A drive-in restaurant is a restaurant in which you drive into, park in the parking lot, oder through a loudspeaker with a menu next to it and wait for someone to bring the food to your car, where you eat it.
The food comes on a tray with little hooks on it, which are supposed to rest securely on a partially-opened driver’s side window. Tho what really happens is that it tilts to the right or left, dumping your food and drinks either on the pavement or your lap.
Anyway, the idea is to pass the food around to others and everyone eats in the car. You can listen to music or whatever and it is, in theory anyway, a good bonding experience for dates, families and friends.
It differs from a drive-thru restaurant – McDonald’s, Burger King, Taco Bell, basically any fast-food joint – in that at a drive in you park and at a drive-thru you leave as fast as you can get out of the line.
Where To Find Drive-In Restaurants In The USA

Sonic is about the only drive-in chain still in operation, as most of the survivors are local one-place restaurants. Some of them are: Keller’s Drive-In in Dallas’ Weber’s Drive-in outside of Philadelphia; Cameron’s Lobster House in Brunswick, Maine (most drive-thru menus are burger joints but this one reflects the culinary tastes of its area); Johnny’s Drive-In located in Elvis’ birthplace of Tupelo, Miss.; Burgermeister in Seattle and perhaps the most famous of them all (certainly throughout the South) the greasy-but-good Varsity in Atlanta. The latter has a vry busy indoor counter and seating, too, so it’s really a hybrid.
Drive-In Movie Theaters Are Dying, Too
America had not just drive-in restaurants but drive-in movie theaters, too.
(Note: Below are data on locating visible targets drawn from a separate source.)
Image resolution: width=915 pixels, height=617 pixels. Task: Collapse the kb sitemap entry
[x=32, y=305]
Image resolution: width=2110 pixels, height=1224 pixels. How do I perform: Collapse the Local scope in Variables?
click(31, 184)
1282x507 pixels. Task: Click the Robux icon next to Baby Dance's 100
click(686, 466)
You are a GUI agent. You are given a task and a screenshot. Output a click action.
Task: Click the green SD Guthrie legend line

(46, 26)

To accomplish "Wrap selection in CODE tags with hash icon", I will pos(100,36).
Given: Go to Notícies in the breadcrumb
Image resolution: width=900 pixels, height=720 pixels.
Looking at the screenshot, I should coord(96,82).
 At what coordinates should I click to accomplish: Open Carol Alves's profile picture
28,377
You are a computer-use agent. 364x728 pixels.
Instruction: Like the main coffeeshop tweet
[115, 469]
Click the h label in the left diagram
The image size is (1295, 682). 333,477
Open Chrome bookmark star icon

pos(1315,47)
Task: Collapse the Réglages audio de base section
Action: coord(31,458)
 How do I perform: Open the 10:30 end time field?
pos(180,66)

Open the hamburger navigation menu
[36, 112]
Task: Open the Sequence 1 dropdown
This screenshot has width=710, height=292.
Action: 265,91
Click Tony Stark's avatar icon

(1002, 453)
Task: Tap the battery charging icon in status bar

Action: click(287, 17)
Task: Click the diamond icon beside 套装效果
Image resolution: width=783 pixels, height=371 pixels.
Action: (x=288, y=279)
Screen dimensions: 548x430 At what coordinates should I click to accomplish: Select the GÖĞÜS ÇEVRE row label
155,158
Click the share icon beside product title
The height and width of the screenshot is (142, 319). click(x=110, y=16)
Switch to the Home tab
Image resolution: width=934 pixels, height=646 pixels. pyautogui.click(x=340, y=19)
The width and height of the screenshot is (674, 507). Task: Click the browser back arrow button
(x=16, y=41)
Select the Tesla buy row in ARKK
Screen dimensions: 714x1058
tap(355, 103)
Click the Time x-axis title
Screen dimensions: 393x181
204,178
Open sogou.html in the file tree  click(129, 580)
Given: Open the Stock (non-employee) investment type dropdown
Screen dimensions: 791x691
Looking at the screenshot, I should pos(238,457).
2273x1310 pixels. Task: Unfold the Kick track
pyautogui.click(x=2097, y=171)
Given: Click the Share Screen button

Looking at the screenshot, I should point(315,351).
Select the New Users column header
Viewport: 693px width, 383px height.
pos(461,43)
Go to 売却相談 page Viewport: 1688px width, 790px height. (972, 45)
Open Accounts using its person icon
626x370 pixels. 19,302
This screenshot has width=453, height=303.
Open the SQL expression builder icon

Those were great, as anyone who has seen the movie Grease or who has ever been to one can attest to, as they were ideal to take dates to because it’s much easier to make out in a car than in the back of a standard movie theater.
The concept was to drive your car up to a spot next to a little box, which was a small speaker that attached to your partially rolled-down window, much like the tray at a drive-in restaurant. But instead of spilling food, it spilled sound all over the place to the point you could hardly hear the movie.
But heck most – if not all – teenagers cared nothing about the movie. To them it was a chance to make a move on that girl you’ve been eyeing for a while and finally agreed to go on a date with you.
Not that I would know, mind you because by the time I got old enough to see if that tactic actually worked, drive-in movie theaters had given way to the multi-screen, no-personality monsters of the modern era and today all but a handful remain across the country.
That development doesn’t really affect me because as anyone who knows me can tell you, I hardly ever go to a movie theater. I saw one movie all of last year, Top Gun: Maverick, and it had been so long since I’ve been inside a theater, I liked the big recliners more than I did the flick.
But man, it would have been nice to have been a teenager – or heck, a college student or even post-college – at a drive-in theater.
Still it’s nice to reflect back on a country’s culture and it is good that a few places are indeed preserving the past.